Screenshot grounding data
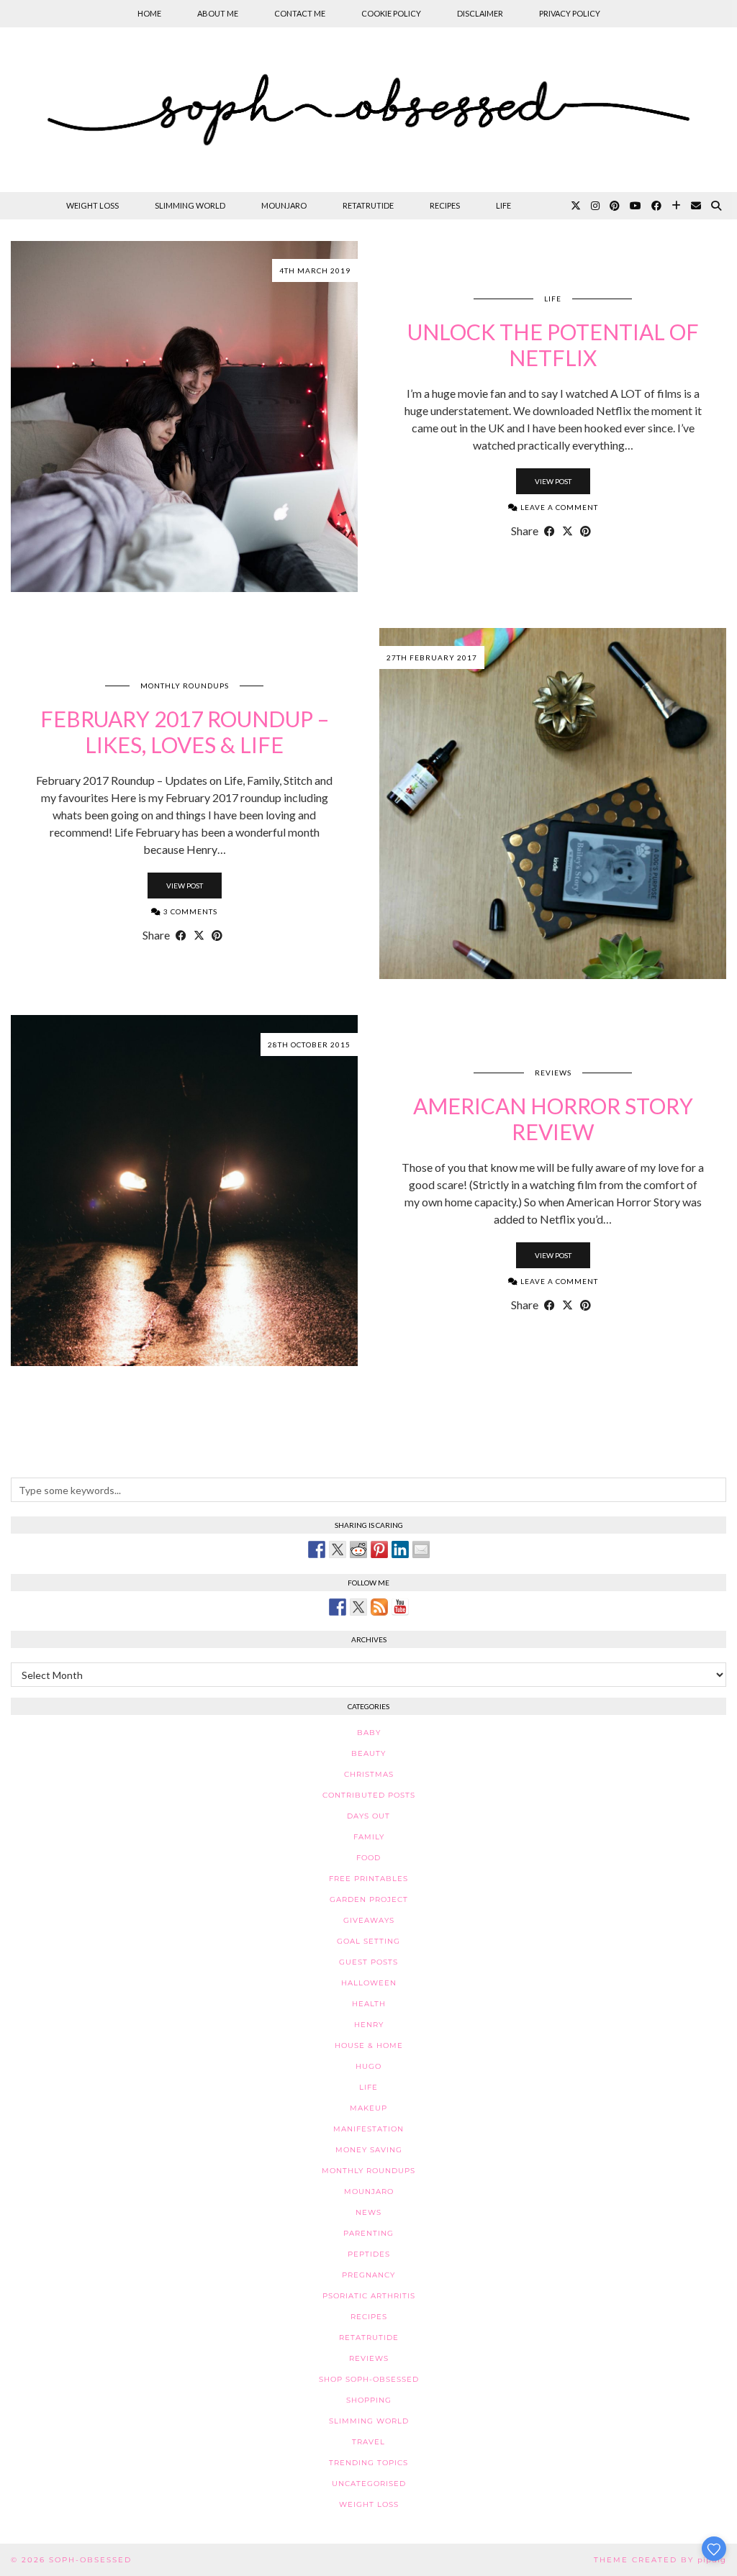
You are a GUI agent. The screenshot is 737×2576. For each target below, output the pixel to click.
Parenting (368, 2233)
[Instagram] (595, 205)
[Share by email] (421, 1549)
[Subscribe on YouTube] (400, 1607)
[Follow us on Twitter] (358, 1607)
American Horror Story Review (553, 1118)
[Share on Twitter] (337, 1549)
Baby (369, 1732)
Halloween (369, 1983)
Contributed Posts (368, 1795)
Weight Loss (92, 205)
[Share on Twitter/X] (568, 531)
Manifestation (368, 2129)
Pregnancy (368, 2275)
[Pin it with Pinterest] (379, 1549)
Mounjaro (284, 205)
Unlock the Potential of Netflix (553, 344)
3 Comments (189, 911)
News (368, 2212)
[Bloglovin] (676, 205)
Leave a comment (558, 507)
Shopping (369, 2400)
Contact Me (299, 13)
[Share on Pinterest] (585, 531)
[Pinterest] (615, 205)
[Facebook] (656, 205)
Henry (369, 2024)
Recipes (445, 205)
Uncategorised (369, 2483)
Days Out (368, 1816)
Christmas (369, 1774)
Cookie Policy (391, 13)
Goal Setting (368, 1941)
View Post (553, 481)
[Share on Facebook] (550, 531)
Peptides (369, 2254)
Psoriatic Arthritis (368, 2295)
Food (368, 1857)
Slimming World (190, 205)
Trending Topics (368, 2462)
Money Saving (368, 2149)
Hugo (368, 2066)
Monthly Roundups (184, 685)
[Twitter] (576, 205)
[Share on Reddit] (358, 1549)
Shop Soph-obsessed (369, 2379)
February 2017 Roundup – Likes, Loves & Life (184, 731)
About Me (217, 13)
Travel (368, 2442)
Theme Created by (660, 2559)
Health (369, 2003)
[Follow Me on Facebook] (337, 1607)
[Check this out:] (316, 1549)
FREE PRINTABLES (368, 1878)
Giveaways (368, 1920)
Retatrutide (368, 205)
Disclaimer (480, 13)
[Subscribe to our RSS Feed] (379, 1607)
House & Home (369, 2045)
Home (149, 13)
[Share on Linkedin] (400, 1549)
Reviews (553, 1072)
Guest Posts (368, 1962)
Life (503, 205)
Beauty (368, 1753)
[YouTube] (635, 205)
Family (368, 1837)
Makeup (368, 2108)
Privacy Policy (569, 13)
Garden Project (369, 1899)
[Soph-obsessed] (368, 109)
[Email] (696, 205)
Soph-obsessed (90, 2559)
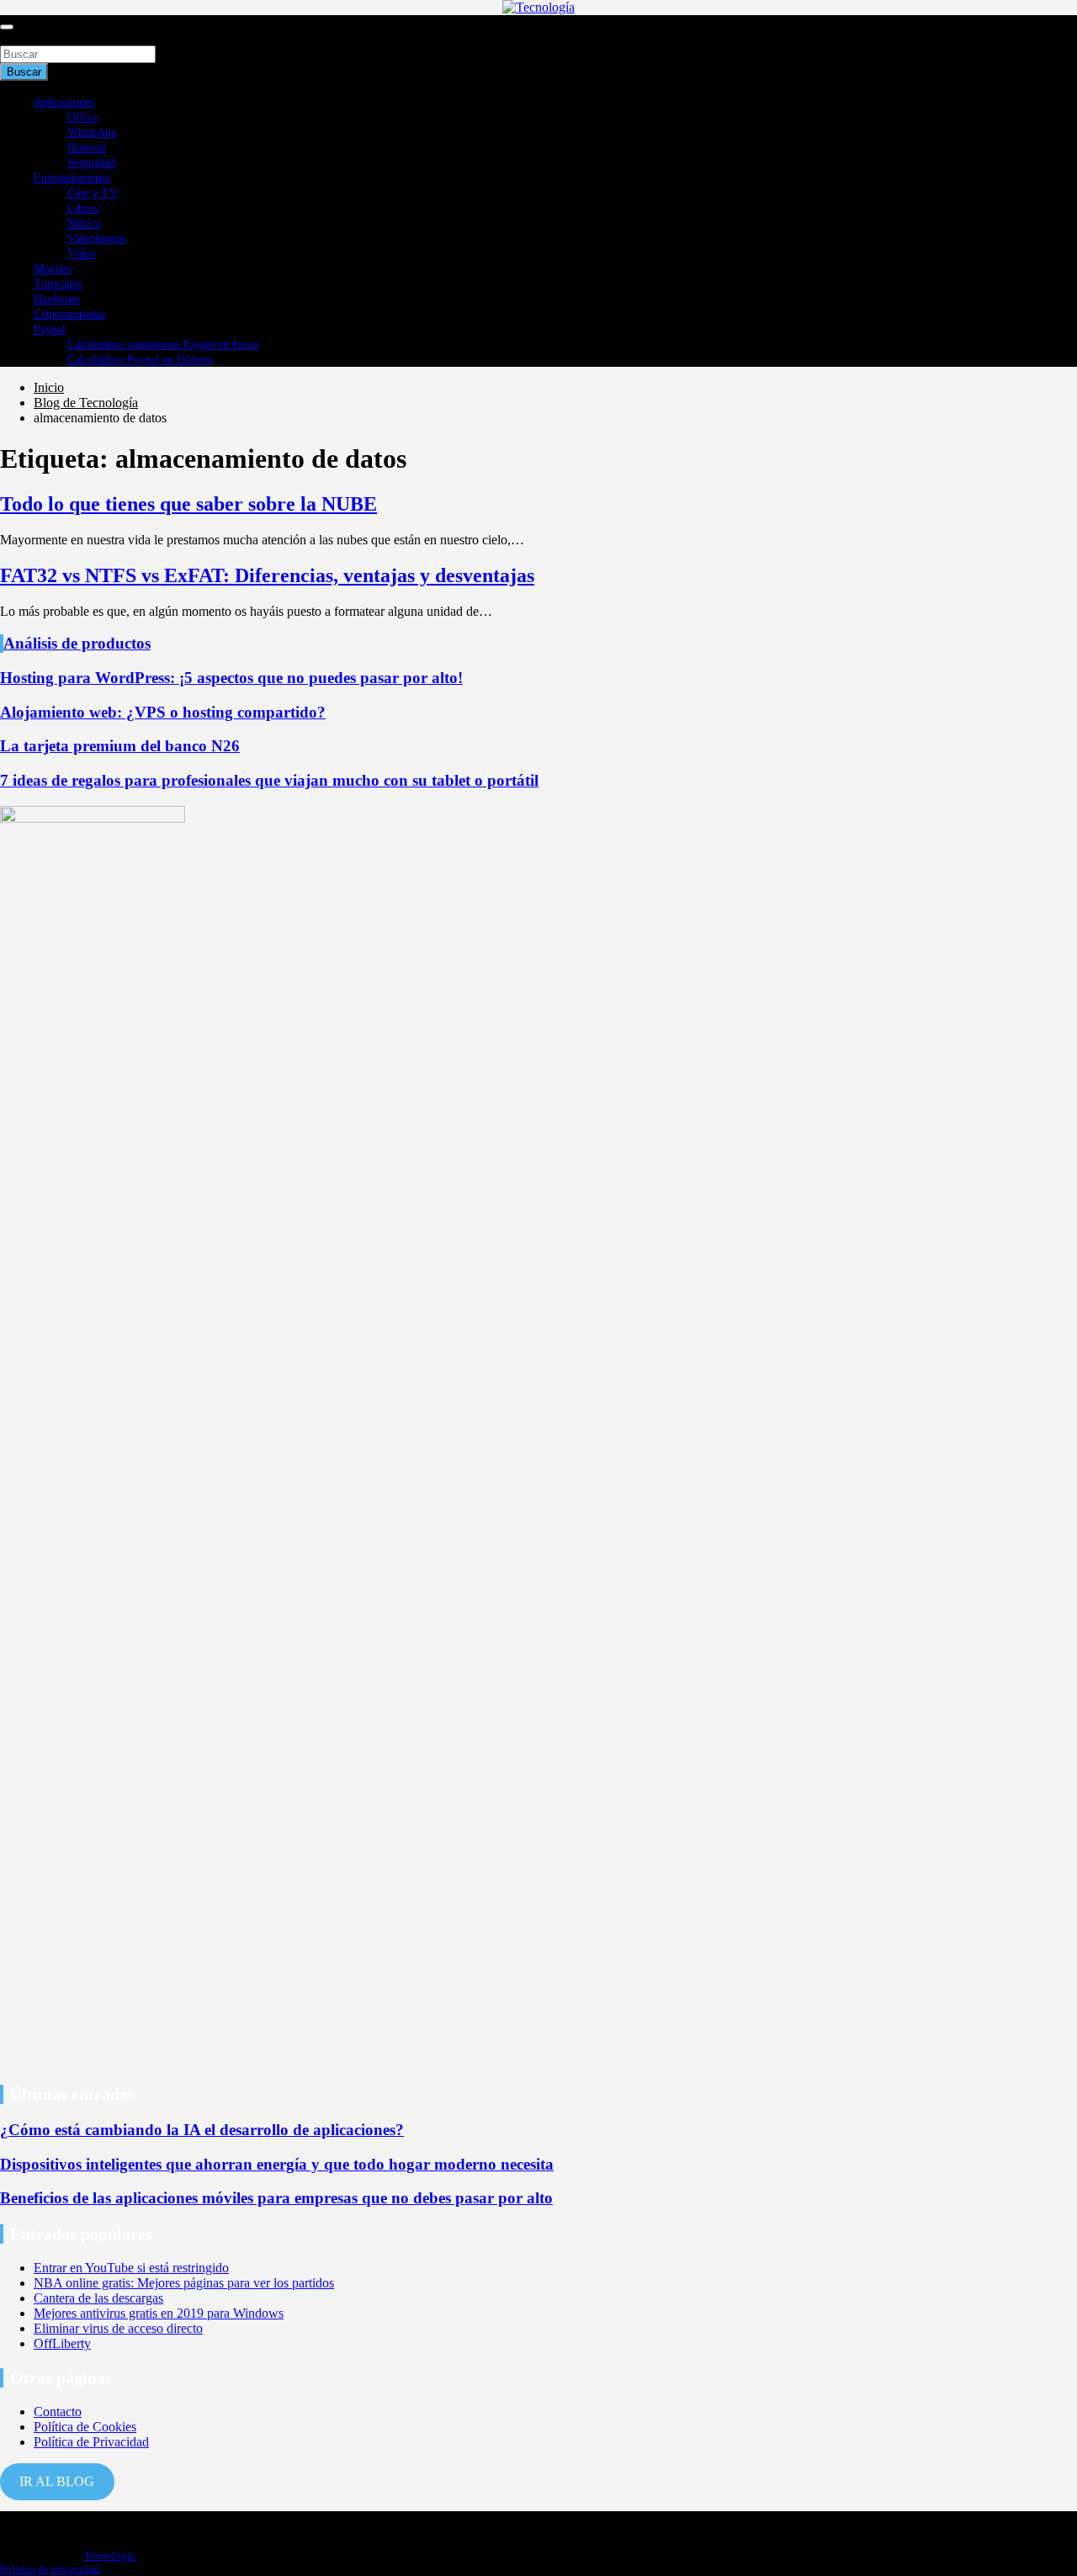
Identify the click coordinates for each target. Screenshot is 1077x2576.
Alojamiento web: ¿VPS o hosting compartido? (163, 712)
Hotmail (86, 147)
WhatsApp (92, 132)
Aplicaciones (64, 102)
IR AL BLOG (56, 2481)
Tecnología (109, 2555)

**Action item:**
If a line of the records above contains the word "Twitter", count it; give only the total.

**Written reply:**
4